In medicine, decision-making has a clear goal: to benefit patients. Healthcare decisions depend on professional standards, expertise, patient wishes, and treatment possibilities.
Achieving this goal increasingly relies on the intelligent use of medical data. The ever-increasing range of multi-dimensional health data from electronic medical records, image databases, and other multi-level, often fragmented IT systems is becoming more and more important for making up-to-date, patient-oriented decisions and designing care.
Of course, not all medical decisions are necessarily difficult. In some simple health care situations, professional medical knowledge is enough to find expedient solutions, so the decision is simple. As the number of diagnosis and treatment options increases, as well as the amount of relevant patient data and the risk of complications, decision-making becomes more complex.

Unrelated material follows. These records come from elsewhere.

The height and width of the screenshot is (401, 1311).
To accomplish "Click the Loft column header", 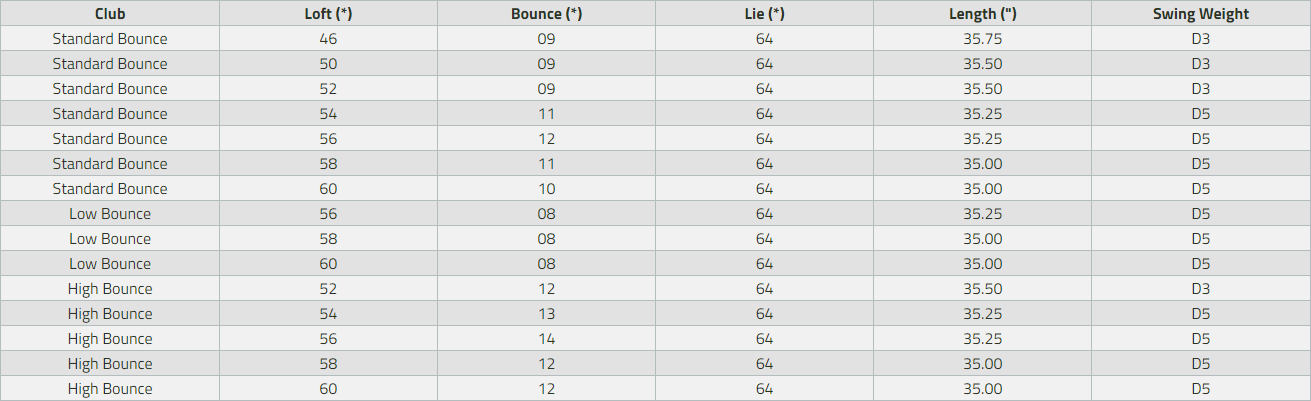I will coord(328,14).
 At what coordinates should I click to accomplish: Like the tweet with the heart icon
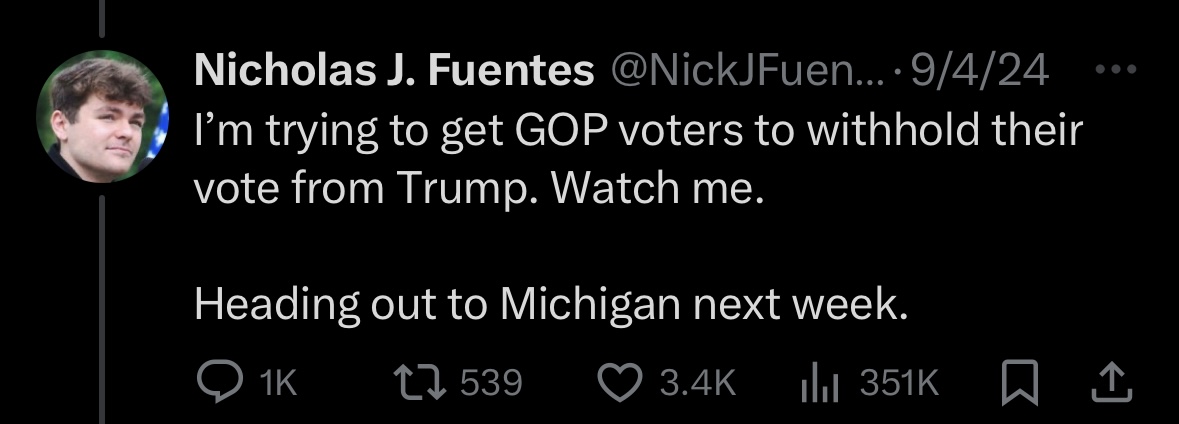pyautogui.click(x=620, y=383)
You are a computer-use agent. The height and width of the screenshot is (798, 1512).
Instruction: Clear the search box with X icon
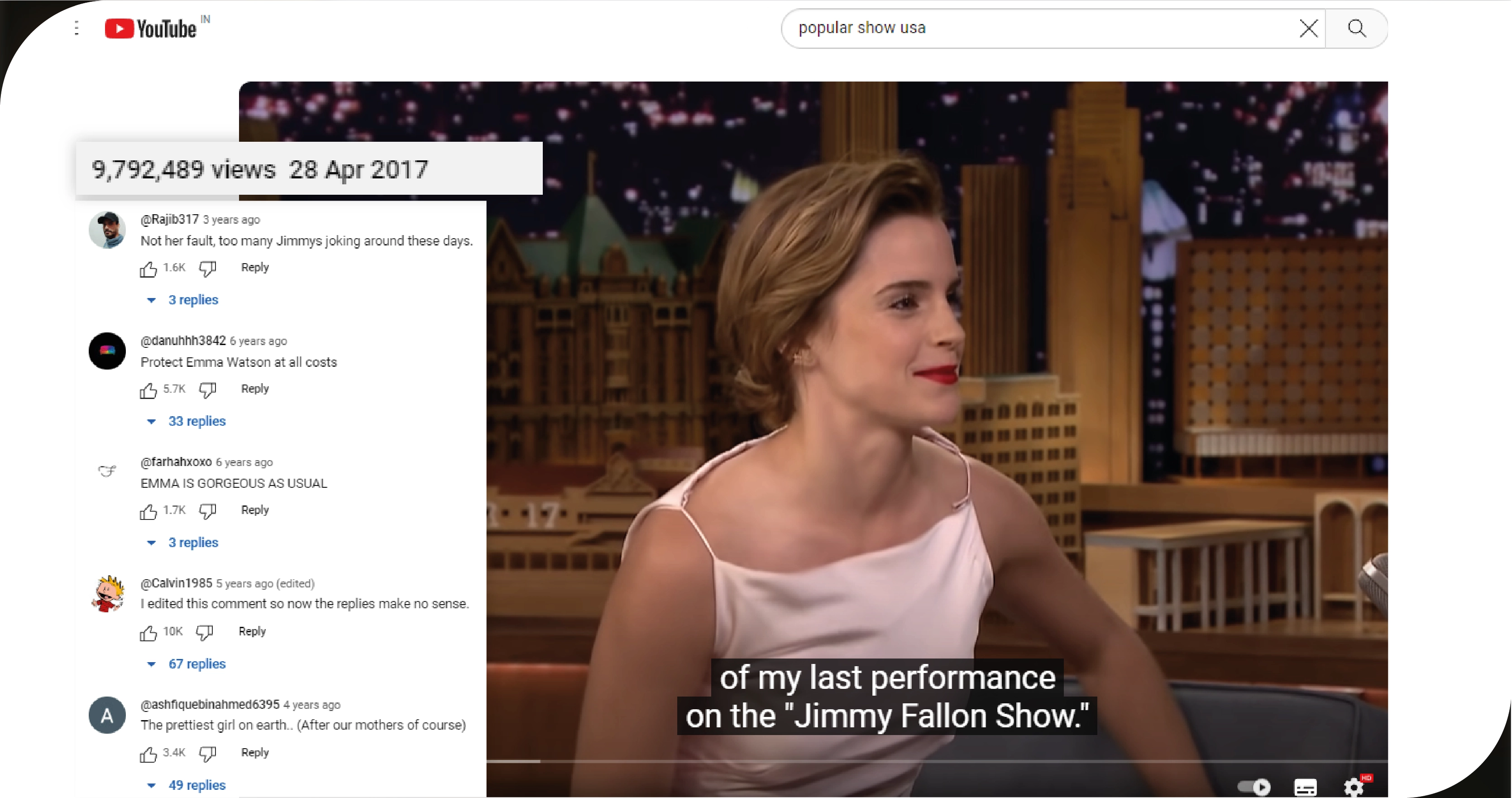1308,28
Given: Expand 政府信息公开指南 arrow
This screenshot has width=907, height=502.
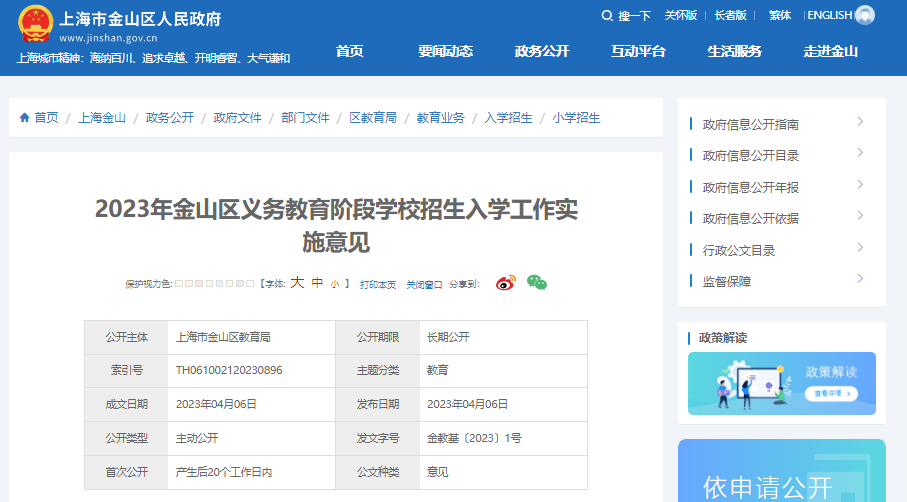Looking at the screenshot, I should pos(860,122).
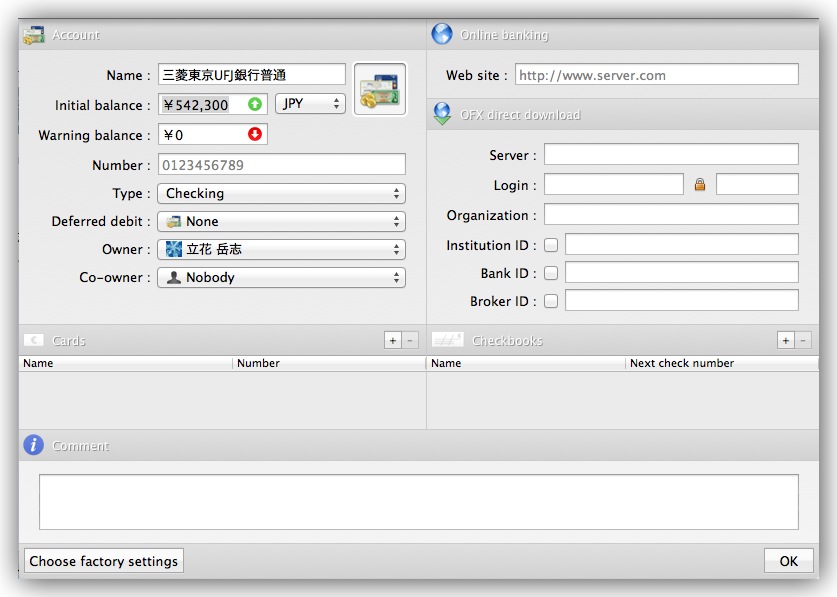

The challenge in complex cases is to integrate extensive data from various sources, such as clinical, radiological or laboratory information; genetic and pathological results; and insights into behavioral and social conditions, so that decision-making meets the highest possible quality standards, and consider To the patient’s personal situation and preferences.
From the initial clinical contact to follow-up, medical decision-making runs through the entire nursing process. The problems that health care providers need to address are:
- What needs to be done in diagnosis and treatment?
- How to effectively use my resources in the process?
- With whom should I share information and coordinate to achieve the best results for the patient?
Digital technology can improve all these aspects of decision-making and provide valuable decision support for patient paths.
For various reasons, complex decisions may fail. Patient data may be inaccessible or too extensive and unstructured. Information may be ignored. The guidelines may not be fully implemented. These challenges can lead to inefficient and costly workflows and affect clinical outcomes.
However, they can be solved by a scalable and flexible digital platform that can collect patient data from various IT systems and institutional sources, and allows caregivers to easily access patient data at all touch points in the patient’s journey. This intelligent data integration can ultimately provide a more comprehensive patient situation and support overall decision-making in the medical field.
Today’s IT architecture must be able to evolve and grow as requirements change.
Siemens Healthineers designed its digital health platform as a flexible tool that can use increasingly important data for healthcare. Its integrated marketplace provides one-stop access to a growing number of proprietary applications and partner applications that have been planned and pre-reviewed to provide advanced and customized digitization for a wide range of healthcare providers and care situations.
Digitization is of course not only a technical issue, but also a conceptual issue. Healthcare is increasingly using large amounts of complex health data, and three changes will promote digital transformation:
- Healthcare providers need a digital infrastructure that is as simple as possible, versatile and adaptable: ideally a system-wide platform for network data.
- Suppliers need more and more intelligent applications to meaningfully apply networked data to specific operational and clinical problems.
- As digitalization changes the nature of medical decisions, such decisions will continue to be the responsibility of doctors and patients. Nonetheless, healthcare providers will increasingly utilize advanced digital decision support, incorporate large amounts of data into their deliberations, and use it in profitable ways.